October 5, 2008 (permalink)


At ReaderCon, I wandered into a masterful lecture by John Clute:

“The Cossacks are Coming!”: Defining the Fantastic by Coherence of Story.
John Clute.

We normally define the fantastic by the presence of non-mimetic content. In this talk, Clute proposes that the “undue coherence” of Story, when wrought past a certain point, becomes inherently fantastical, regardless of content. The talk takes its title from the climaxes of John Buchan’s Greenmantle (1916) and The Lord of the Rings; Clute argues that the shout of the beleaguered heroes of the first tale as their saviors come from the north and fall upon their foes — “The Cossacks! The Cossacks!!” — is not just superficially similar to Gandalf’s cry — “The Eagles are coming!” — but that both cries have the same function, a function inherent to the experience of reading the fantastic. In other words, any story sufficiently advanced to have become entirely visible is indistinguishable from magic.

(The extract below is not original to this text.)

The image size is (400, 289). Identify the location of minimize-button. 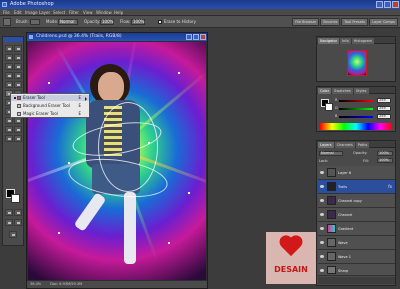
(380, 4).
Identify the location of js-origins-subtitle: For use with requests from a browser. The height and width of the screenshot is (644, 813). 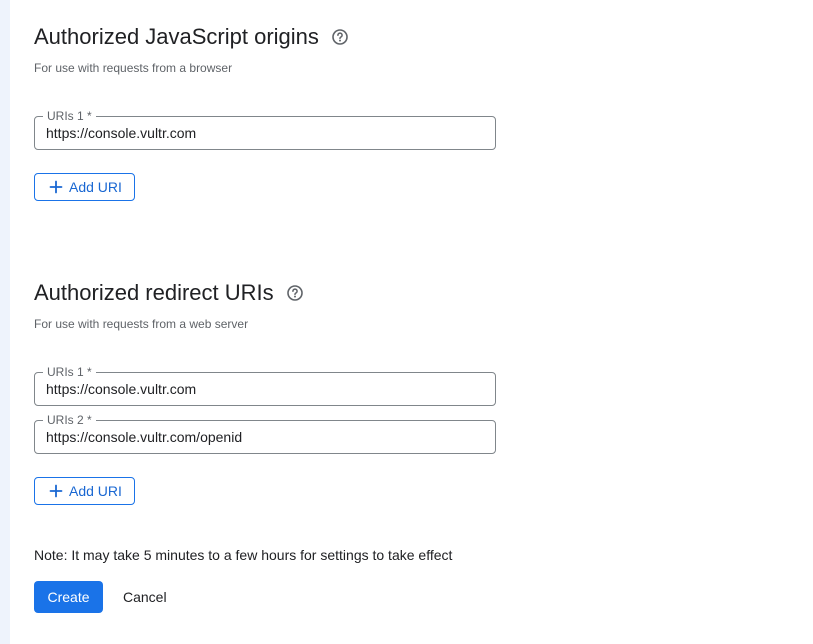
(134, 68).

This is quite wonderful, of course, but so is Buchan’s book — of which I had never heard. Buchan, once a household name, has been forgotten, but here in 1916 we have the roots of the great travel books of the 20's and 30's and the birth of the thriller. Scene after scene seems at once fresh and shockingly familiar: the border crossing into hostile Germany prefigures “Julia”, the arrival at the dark German schloss inhabited by a shabby, untrustworthy servants and a frightening host, prefigures Bond and Indiana Jones and much else. A few false notes are inserted as propaganda, and the horror of the trenches is played down; this was 1916, there were still some fields in Flanders that were not forever England and we wouldn’t want to hurt recruiting. The exotic American sidekick is a hoot, and the Honorable Arbuthnot is everything you could want in a colonial old hand. There’s even a memorable female villain.

September 27, 2008 (permalink)


A fascinating double-feature with Tinker, Tailor, Soldier, Spy (which is to say, with the greatest spy story ever), this fine novel begins in WWII Lisbon with a young and totally inexperienced British math student pressed into service as a novice field operative. Her operation is blown within a week, but not before she falls hopelessly in love with a Nazi double-agent she hardly knows. The ramifications of this week-long affair echo down decades and across continents, all the way to Burgess and Philby and the fall of the Wall. Wilson’s great interest (and affection) for Portugal, where fascism made its last stand, informs a taut and clever book.